## Work to do
Pick out every line in the rows below that contains the string "blue". Case counts, so a capitalized form doesn't match.

════════════════

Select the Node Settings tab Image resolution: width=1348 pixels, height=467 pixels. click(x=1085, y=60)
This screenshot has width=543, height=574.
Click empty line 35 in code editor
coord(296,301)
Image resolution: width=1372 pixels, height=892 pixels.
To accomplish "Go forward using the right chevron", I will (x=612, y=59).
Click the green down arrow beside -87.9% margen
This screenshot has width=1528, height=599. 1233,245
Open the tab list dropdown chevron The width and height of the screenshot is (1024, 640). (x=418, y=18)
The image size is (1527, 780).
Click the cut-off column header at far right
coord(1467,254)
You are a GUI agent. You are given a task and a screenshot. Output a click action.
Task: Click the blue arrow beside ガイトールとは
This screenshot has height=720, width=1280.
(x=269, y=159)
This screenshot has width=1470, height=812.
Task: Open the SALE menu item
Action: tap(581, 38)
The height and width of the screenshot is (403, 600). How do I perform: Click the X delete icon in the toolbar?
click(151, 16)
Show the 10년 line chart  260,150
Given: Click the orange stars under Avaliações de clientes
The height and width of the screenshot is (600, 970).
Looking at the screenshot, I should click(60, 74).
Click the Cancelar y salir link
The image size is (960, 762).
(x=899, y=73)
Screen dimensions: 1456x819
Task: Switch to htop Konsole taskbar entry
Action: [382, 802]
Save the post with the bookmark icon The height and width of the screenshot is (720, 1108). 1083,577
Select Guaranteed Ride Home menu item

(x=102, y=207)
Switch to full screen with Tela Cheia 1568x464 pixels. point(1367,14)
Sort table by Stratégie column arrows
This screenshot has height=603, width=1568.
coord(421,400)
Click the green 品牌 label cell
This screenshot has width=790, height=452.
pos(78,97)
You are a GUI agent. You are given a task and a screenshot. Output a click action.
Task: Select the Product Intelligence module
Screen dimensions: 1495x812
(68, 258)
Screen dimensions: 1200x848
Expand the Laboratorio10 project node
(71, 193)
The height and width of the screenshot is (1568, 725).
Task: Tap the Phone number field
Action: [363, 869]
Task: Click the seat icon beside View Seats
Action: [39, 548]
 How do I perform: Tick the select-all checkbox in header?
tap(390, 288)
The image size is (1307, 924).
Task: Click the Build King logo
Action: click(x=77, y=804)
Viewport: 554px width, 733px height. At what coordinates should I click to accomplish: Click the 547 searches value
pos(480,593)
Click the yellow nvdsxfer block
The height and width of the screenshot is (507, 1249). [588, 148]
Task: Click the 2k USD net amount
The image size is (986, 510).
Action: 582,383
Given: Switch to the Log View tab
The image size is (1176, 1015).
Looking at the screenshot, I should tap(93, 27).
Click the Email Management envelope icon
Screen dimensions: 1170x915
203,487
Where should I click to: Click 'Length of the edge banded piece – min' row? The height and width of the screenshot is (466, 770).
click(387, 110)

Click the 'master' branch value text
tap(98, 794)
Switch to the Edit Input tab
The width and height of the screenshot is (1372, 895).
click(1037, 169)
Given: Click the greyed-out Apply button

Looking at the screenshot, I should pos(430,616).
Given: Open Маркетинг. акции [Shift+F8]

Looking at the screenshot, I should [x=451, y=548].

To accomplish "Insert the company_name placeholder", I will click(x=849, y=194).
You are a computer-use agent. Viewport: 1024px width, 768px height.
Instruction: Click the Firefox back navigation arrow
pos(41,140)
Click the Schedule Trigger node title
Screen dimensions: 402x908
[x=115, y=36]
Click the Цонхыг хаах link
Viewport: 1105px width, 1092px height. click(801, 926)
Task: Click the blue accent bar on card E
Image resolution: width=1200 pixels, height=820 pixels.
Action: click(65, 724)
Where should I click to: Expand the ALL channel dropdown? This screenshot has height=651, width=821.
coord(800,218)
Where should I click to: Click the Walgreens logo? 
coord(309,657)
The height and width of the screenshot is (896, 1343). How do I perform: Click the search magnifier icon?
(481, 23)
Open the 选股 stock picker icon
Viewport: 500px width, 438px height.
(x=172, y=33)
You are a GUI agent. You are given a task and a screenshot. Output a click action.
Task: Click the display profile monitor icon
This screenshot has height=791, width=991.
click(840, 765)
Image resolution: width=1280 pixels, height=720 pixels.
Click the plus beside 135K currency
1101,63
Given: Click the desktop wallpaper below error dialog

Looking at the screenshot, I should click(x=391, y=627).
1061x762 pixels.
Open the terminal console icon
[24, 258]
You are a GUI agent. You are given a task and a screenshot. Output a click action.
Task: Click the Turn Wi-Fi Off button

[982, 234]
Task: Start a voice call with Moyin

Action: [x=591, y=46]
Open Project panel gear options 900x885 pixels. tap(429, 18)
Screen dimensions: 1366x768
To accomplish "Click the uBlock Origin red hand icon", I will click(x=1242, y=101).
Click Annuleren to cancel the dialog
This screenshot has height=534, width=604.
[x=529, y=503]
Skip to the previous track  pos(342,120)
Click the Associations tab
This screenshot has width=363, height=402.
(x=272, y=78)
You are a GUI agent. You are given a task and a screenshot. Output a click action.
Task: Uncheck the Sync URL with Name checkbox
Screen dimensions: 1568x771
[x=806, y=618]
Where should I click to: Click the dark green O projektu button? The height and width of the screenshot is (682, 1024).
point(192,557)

════════════════

## Response
Task: Click the blue arrow beside ガイトールとは
Task: Click the blue accent bar on card E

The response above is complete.